Britons treated in northern French hospitals in new deal

AFP - [email protected]
Britons treated in northern French hospitals in new deal
L'Institut Calot in Berck-sur-Mer. Photo: Steve C via Flickr.

Two hospitals in northern France have begun carrying out surgery on British patients under a new agreement with Britain's National Health Service (NHS), officials said Friday.


The agreement will mainly help residents of southeast England who can easily travel to France through the Channel Tunnel.

But British residents of the Pas-de-Calais area of northern France, which is a popular location for holiday homes, can also benefit.

Under the terms of the agreement, British patients will travel at their own expense to France but the NHS will pay for the surgery.

"The Calais hospital is now affiliated to the NHS -- it's as if a British patient was in England," said Thaddee Segard, a businessman who acted as the go-between for the hospital and the NHS.

The other hospital covered by the agreement, l'Institut Calot in nearby Berck-sur-Mer, is renowned for its treatment of neurological and orthopaedic conditions.

"It is about patient choice, it's not about cutting waiting lists," NHS spokesman Steve James told AFP.

"There are no set targets, '50 people by the end of May' or anything like that."

A spokeswoman for the Calais hospital said however that it was confident of slashing waiting times for British patients.

"For example, our first English patient, who came on Thursday, would have waited at least 18 weeks to have his gall bladder removed compared to two to three weeks here," she said.

She could not resist a jibe at British hospitals, saying: "The state-run hospitals in England are not as good as ours.
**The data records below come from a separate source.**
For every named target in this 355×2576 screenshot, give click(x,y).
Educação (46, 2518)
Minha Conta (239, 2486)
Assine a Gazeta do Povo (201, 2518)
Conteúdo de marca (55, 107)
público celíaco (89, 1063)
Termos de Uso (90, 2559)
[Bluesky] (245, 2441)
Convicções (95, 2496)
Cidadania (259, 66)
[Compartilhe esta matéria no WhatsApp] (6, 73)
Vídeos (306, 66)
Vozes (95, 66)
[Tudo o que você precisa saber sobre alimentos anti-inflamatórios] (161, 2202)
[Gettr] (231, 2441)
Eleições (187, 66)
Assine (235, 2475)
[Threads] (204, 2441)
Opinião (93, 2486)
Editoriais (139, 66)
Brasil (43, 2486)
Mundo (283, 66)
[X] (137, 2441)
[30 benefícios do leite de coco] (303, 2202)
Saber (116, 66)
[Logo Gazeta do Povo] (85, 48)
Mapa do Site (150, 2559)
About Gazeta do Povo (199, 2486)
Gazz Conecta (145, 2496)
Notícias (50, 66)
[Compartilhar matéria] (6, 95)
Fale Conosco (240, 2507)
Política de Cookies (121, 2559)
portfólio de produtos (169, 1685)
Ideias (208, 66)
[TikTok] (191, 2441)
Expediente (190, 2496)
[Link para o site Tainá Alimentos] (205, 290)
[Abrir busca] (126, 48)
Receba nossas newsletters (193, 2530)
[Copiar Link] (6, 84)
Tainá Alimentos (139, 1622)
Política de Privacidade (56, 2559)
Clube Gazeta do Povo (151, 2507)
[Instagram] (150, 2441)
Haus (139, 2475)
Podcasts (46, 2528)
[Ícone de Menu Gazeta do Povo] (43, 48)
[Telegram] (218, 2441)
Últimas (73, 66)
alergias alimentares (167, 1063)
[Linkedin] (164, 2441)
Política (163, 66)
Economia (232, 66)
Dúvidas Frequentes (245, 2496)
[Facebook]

There are wards with six beds, shared toilets and a high rate of hospital-acquired infections."

Segard said the deal benefited everyone and would bring much-needed visitors to Calais, which has lost business since thousands of migrants set up camp there as they try to cross to Britain in search of work.

"It allows British people to reduce their waiting times, it allows France to demonstrate the quality of its hospitals, it helps the town of Calais to improve its tarnished image in the eyes of the English and it helps the hospital, which is able to absorb the costs through higher fees (than can be charged for French patients)."

The Calais hospital spokeswoman said its operating theatres were under-employed and dismissed suggestions that the presence of migrants had added to its workload.

"We have very few visits from migrants to our casualty department," she said.